◆ **Source passage**:
--------------------

The dispute is a labour issue and as such it should have been
directed to its proper forum which is the Labour Court.
Section
89 of the Labour Act confers virtually as wide a jurisdiction as the
High Court, so he submitted. It is one of the requirements for an
interdict that there be no other satisfactory remedy but in casu
there is a remedy in the Labour Court.
2.
The applicant makes a serious allegation in paragraph 21 of his
Founding Affidavit that he was in peaceful and undisturbed possession
of the office prior to the actions of the first respondent and her
subordinates.
There
was no such peaceful and undisturbed possession enjoyed by the
applicant.
In
fact it was the current managing director who enjoyed peaceful and
undisturbed possession prior to the applicant's actions.
I
do not deem it fit to delve into the first point in limine that was
raised by Mr Chihambakwe, viz that the dispute should have been
referred to the Labour Court because it is a labour issue suffice it
to say that that point would only be relevant either at confirmation
or discharge of the provisional order or at the hearing of the
application in case number HC9592/11.

--------------------

(Data excerpts)
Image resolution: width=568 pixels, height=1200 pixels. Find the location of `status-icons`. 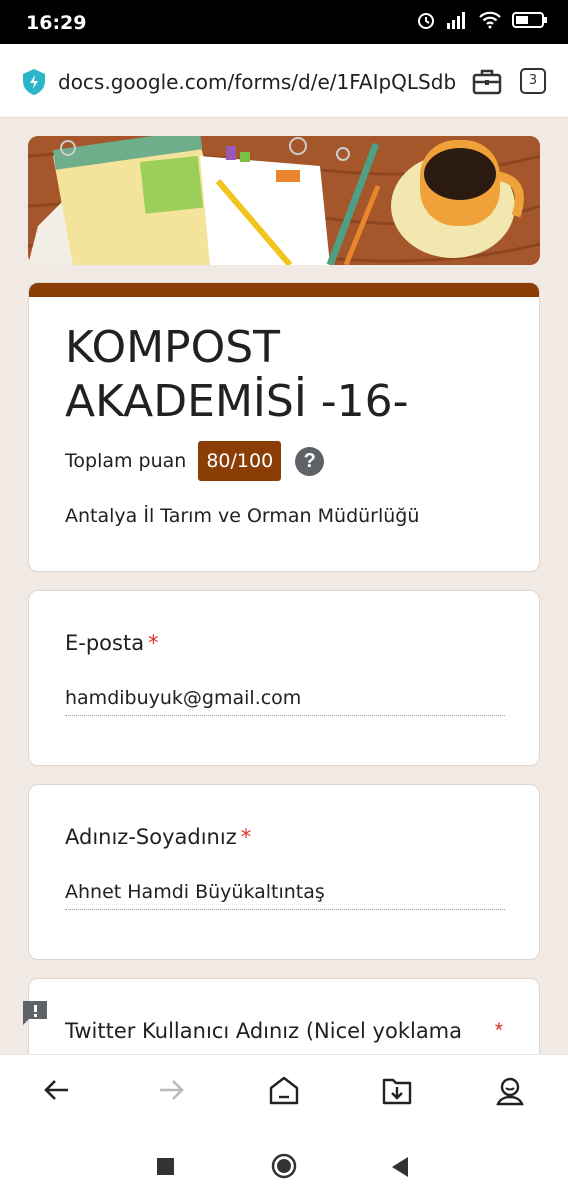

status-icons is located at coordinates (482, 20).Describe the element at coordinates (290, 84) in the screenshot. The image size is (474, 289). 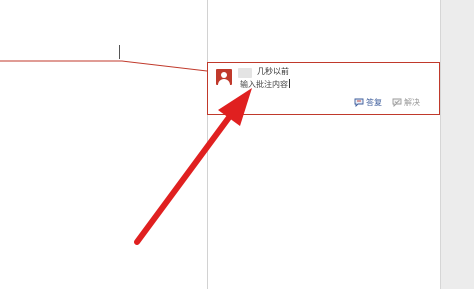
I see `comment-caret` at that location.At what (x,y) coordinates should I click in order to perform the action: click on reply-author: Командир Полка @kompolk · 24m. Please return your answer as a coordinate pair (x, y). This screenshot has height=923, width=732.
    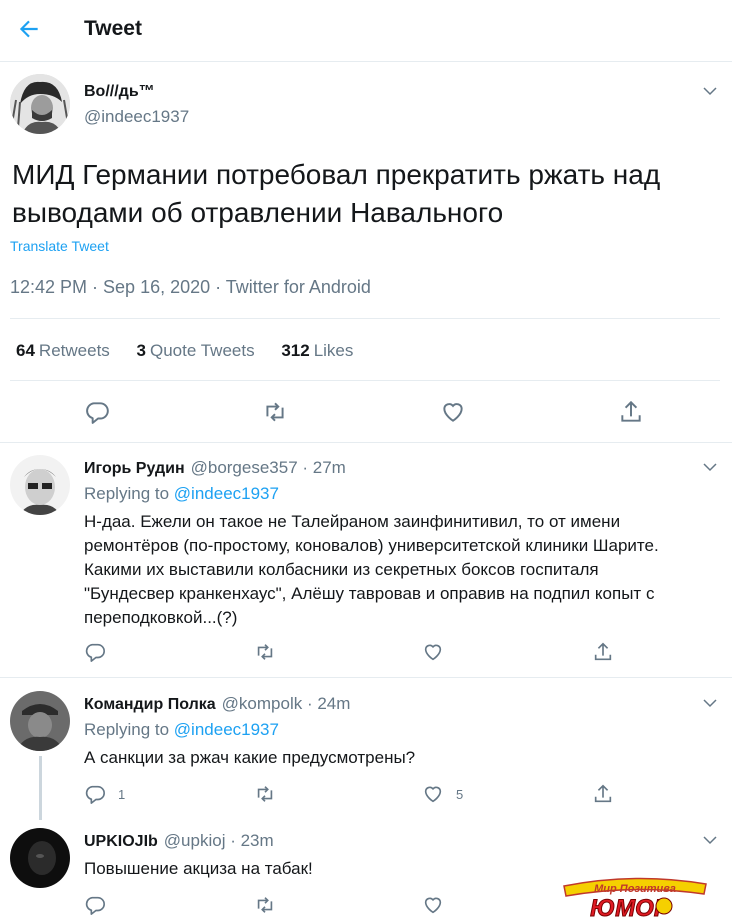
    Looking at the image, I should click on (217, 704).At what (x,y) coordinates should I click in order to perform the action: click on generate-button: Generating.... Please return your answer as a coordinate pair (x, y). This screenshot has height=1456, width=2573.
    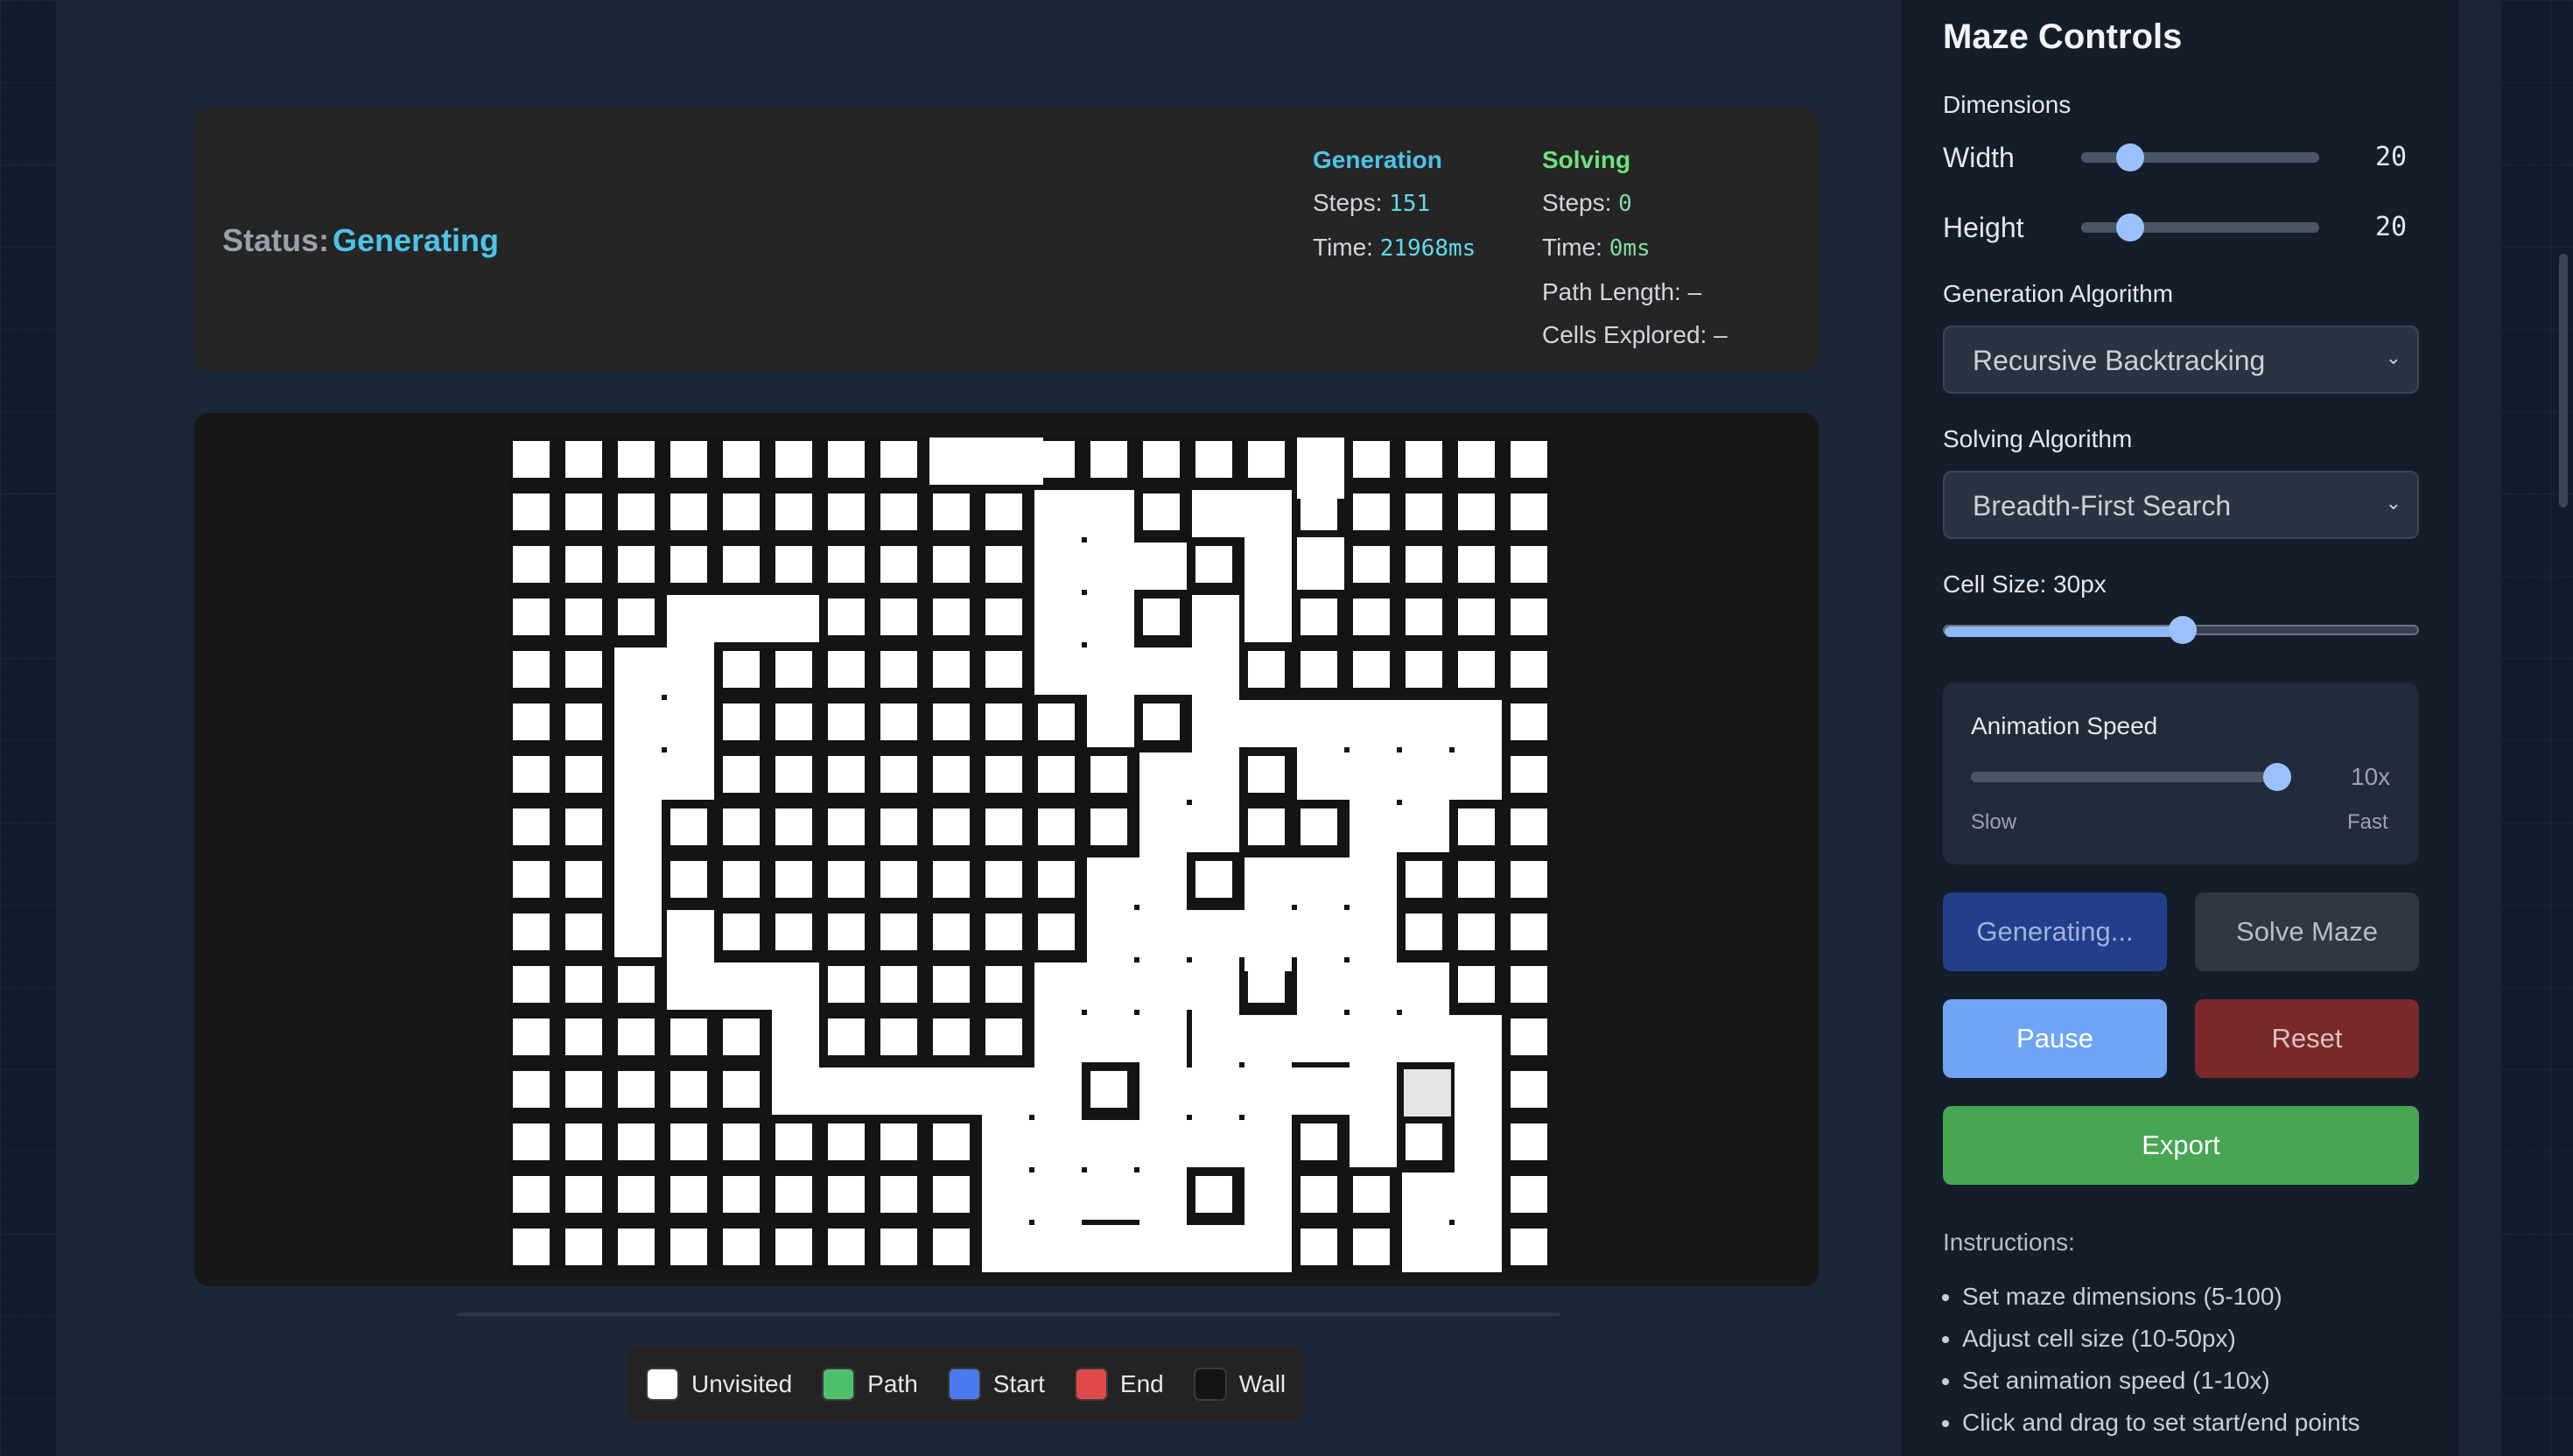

--------------------

◆ **Exercise directions**:
Reproduce the court passage word for word, from start to finish. The entries above are separate material and have no connection to the court passage.

◆ **Problem solution**:
The dispute is a labour issue and as such it should have been
directed to its proper forum which is the Labour Court.
Section
89 of the Labour Act confers virtually as wide a jurisdiction as the
High Court, so he submitted. It is one of the requirements for an
interdict that there be no other satisfactory remedy but in casu
there is a remedy in the Labour Court.
2.
The applicant makes a serious allegation in paragraph 21 of his
Founding Affidavit that he was in peaceful and undisturbed possession
of the office prior to the actions of the first respondent and her
subordinates.
There
was no such peaceful and undisturbed possession enjoyed by the
applicant.
In
fact it was the current managing director who enjoyed peaceful and
undisturbed possession prior to the applicant's actions.
I
do not deem it fit to delve into the first point in limine that was
raised by Mr Chihambakwe, viz that the dispute should have been
referred to the Labour Court because it is a labour issue suffice it
to say that that point would only be relevant either at confirmation
or discharge of the provisional order or at the hearing of the
application in case number HC9592/11.